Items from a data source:
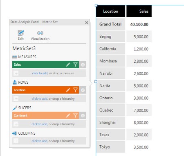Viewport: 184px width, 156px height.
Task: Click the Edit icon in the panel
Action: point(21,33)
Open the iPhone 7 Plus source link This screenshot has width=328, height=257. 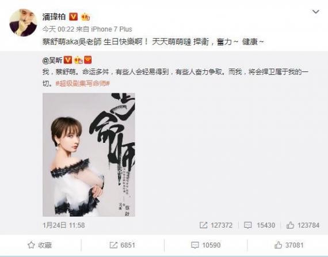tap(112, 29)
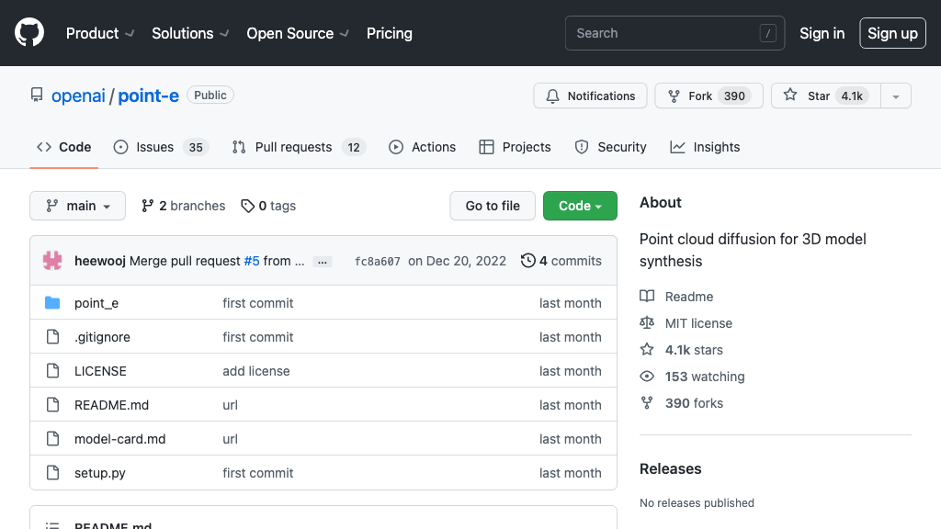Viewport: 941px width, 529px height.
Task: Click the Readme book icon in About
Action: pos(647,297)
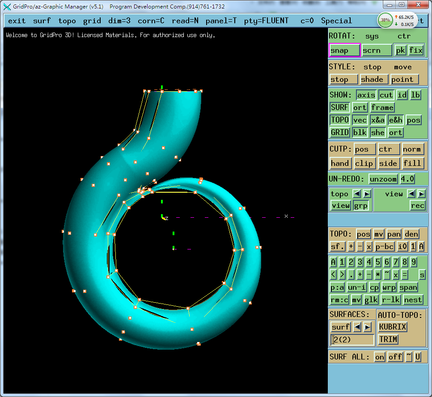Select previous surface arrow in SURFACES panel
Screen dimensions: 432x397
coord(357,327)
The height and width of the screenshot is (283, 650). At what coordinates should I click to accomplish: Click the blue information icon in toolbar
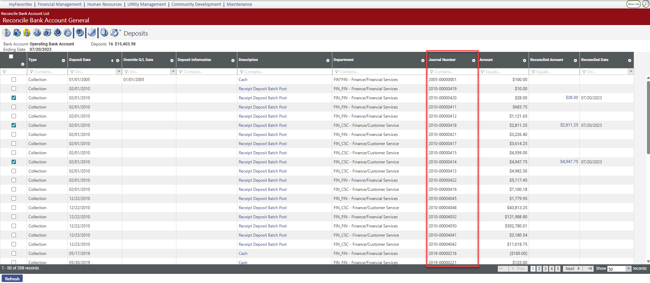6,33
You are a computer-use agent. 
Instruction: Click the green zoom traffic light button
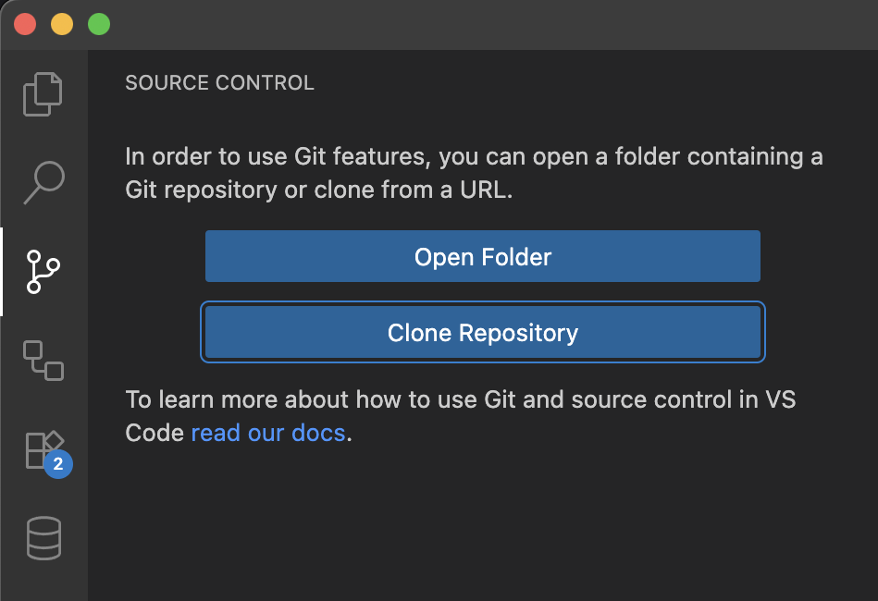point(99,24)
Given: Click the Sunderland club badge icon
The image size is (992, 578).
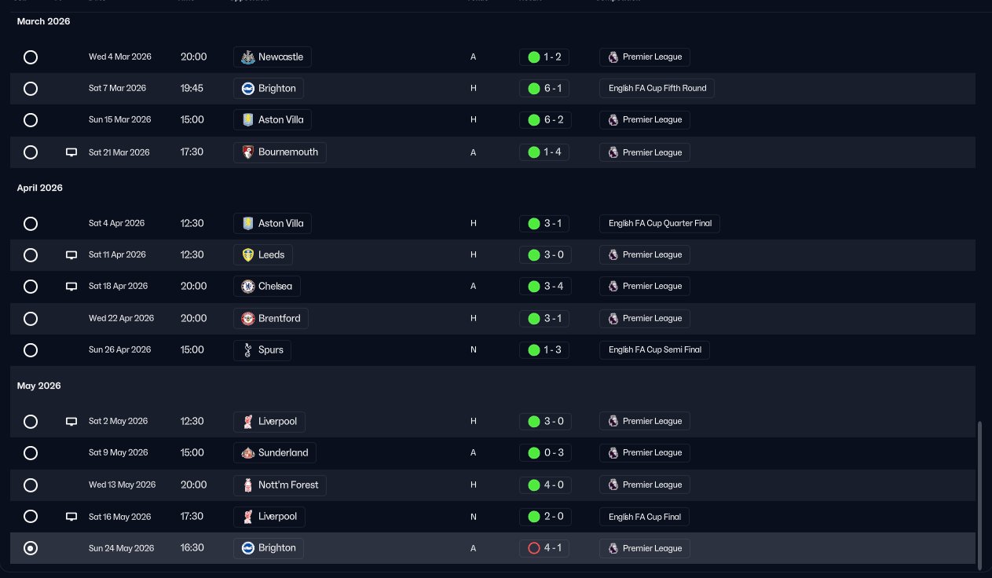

» WHAT YOU HAVE TO DO:
Omit all pictures, and repeat exactly the lines from the line containing "Given: Click the Sunderland club badge icon" through the end of the data.

» FINISHED EXERCISE:
Given: Click the Sunderland club badge icon
The image size is (992, 578).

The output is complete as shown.